Right in the midst of Soho, amongst a plethora of less salubrious venues, 10 Greek Street looks quite the understated part from the street, with a simple matte black and windowed exterior offering views into a restaurant that looks good, if ever so slightly Soho-by-numbers. The requisite white tiles are there, as is the brushed wooden floor, the hanging industrial lighting and the large chalkboards showing off the day’s goods. It does, though, get a little more interesting towards the back of the venue, with bar stools definitely the plum spots thanks to some up close and personal views of the busy open kitchen.
Evenings seem as busy as most places around these parts, with Soho strollers mixing uncomfortably with those foodie folk desperate to revel in the kudos of getting to these places before everyone else. Lunchtimes are much quieter, with tables taken up by media types talking various degrees of nonsense, as well as those people put off by not being able to book in the evening – something you can do during the day. Staff are incredibly pleasant and seem to have a good handle on reverse psychology: their loathness to up-sell is so brilliantly refreshing that you might end up rewarding them by doing their job for them, or by giving them a hefty tip, at the very least.

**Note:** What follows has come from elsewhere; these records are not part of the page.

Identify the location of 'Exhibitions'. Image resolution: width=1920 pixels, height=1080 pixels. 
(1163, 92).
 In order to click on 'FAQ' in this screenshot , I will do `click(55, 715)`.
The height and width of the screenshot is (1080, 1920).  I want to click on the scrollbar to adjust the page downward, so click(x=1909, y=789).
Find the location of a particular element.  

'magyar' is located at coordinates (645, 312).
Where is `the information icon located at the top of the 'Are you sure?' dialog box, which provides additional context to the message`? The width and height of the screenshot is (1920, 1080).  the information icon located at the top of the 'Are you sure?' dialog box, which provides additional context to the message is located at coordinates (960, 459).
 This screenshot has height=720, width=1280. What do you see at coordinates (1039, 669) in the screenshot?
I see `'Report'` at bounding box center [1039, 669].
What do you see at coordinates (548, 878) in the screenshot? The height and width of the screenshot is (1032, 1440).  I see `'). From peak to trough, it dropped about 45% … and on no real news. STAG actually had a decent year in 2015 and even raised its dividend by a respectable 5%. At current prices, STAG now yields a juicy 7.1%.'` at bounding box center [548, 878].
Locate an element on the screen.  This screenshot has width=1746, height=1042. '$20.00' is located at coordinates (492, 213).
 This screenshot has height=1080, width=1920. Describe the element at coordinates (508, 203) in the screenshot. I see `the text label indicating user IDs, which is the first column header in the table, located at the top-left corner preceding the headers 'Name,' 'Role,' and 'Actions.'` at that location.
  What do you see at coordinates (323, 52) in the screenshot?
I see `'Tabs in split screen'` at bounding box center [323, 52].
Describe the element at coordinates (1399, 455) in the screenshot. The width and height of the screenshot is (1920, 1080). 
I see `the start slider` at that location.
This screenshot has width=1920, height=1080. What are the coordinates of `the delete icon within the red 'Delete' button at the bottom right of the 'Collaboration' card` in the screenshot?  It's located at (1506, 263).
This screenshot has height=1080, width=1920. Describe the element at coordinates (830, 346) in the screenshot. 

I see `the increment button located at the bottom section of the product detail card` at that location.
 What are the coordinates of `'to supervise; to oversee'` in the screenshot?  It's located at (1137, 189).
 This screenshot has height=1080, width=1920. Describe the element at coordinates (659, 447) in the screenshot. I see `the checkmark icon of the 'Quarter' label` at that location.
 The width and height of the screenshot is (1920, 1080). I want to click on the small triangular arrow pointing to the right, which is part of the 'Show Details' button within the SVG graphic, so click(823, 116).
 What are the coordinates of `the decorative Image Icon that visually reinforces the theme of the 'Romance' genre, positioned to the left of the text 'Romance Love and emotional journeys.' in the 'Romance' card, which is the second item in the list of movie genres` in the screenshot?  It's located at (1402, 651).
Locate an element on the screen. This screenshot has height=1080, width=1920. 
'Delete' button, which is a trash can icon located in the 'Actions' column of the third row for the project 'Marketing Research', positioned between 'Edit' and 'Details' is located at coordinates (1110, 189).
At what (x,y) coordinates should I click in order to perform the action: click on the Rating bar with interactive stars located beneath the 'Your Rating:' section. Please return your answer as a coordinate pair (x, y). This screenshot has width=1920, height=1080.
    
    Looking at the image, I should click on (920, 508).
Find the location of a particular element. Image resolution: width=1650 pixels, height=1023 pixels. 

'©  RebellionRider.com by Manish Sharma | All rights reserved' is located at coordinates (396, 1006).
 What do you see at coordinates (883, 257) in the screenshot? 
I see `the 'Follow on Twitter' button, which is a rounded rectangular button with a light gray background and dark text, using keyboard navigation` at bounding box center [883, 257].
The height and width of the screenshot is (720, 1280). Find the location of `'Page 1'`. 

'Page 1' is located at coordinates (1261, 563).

It’s the kind of place that people will probably want to return to, so a daily changing menu not only keeps things very seasonal indeed, but also ensures there’s enough variety to keep those fickle Soho sorts entertained. The predominantly modern-European dishes won’t exactly break many boundaries but the quality is impressive nonetheless, with Emirali’s good understanding of flavours evident throughout.
Smoked mackerel, beetroot and horseradish (£6.50) offers a hint of the kind of simple, unfussy dishes you can expect, with razor clams, sobrassada and parsley suggesting that it’s not merely a menu that uses provenance for provenance's sake – the sobrassada (a Majorcan cured sausage) offers a twist on the more classic clam/chorizo combination; one that certainly works.
A char-grilled leg of Brecon lamb (£17) is cooked to a perfect pink and full of flavour, and served with al dente sprouting broccoli, a little anchovy to offer some bite, and some unannounced roasties that complete what’s actually a pretty hefty serving. A similarly well-cooked and generous cut of silver mullet (£16) is served crispy (and impressively seasoned) skin side up with raisins, pine nuts and some surprisingly pale romanesco that tastes absolutely fine. Both are big enough for sides to be avoided, but a perfectly adequate leaf salad (£3) or more of those duck fat roast potatoes (£4) are pretty good companions.
If you’re staying for dessert then a clementine brûlée (£5) certainly sounds intriguing but it’s the apple pie with chestnut honey and mascarpone (£5) and the quince and almond tart (£5) that will have most tongues wagging, with both offering more evidence of those pretty dab hands in the kitchen.
It’s clear that Wilson knows his onions when it comes to the grape, and the wines offer just as much of a reason to make your way down Greek Street as the food. There’s some remarkable value to be had on a list that kicks off at £16 for a crisp and peachy 2010 Les Vignes de l’Eglise, Vermentino from Languedoc, before rising slowly up to a light and fruity 2008 Pinot Noir from Alain Hudelot-Noellatat in Vosena-Romanée at £39. Throw in the fact that very nearly every option is available by the glass and carafe, and oenophiles will no doubt be getting themselves in a right tizzy as they cast their widening eyes over what's on offer.
The Last Word
It might be pitching itself against big boys like Arbutus just around the corner but thanks to good food and excellent wine, 10 Greek Street certainly has enough about it to succeed.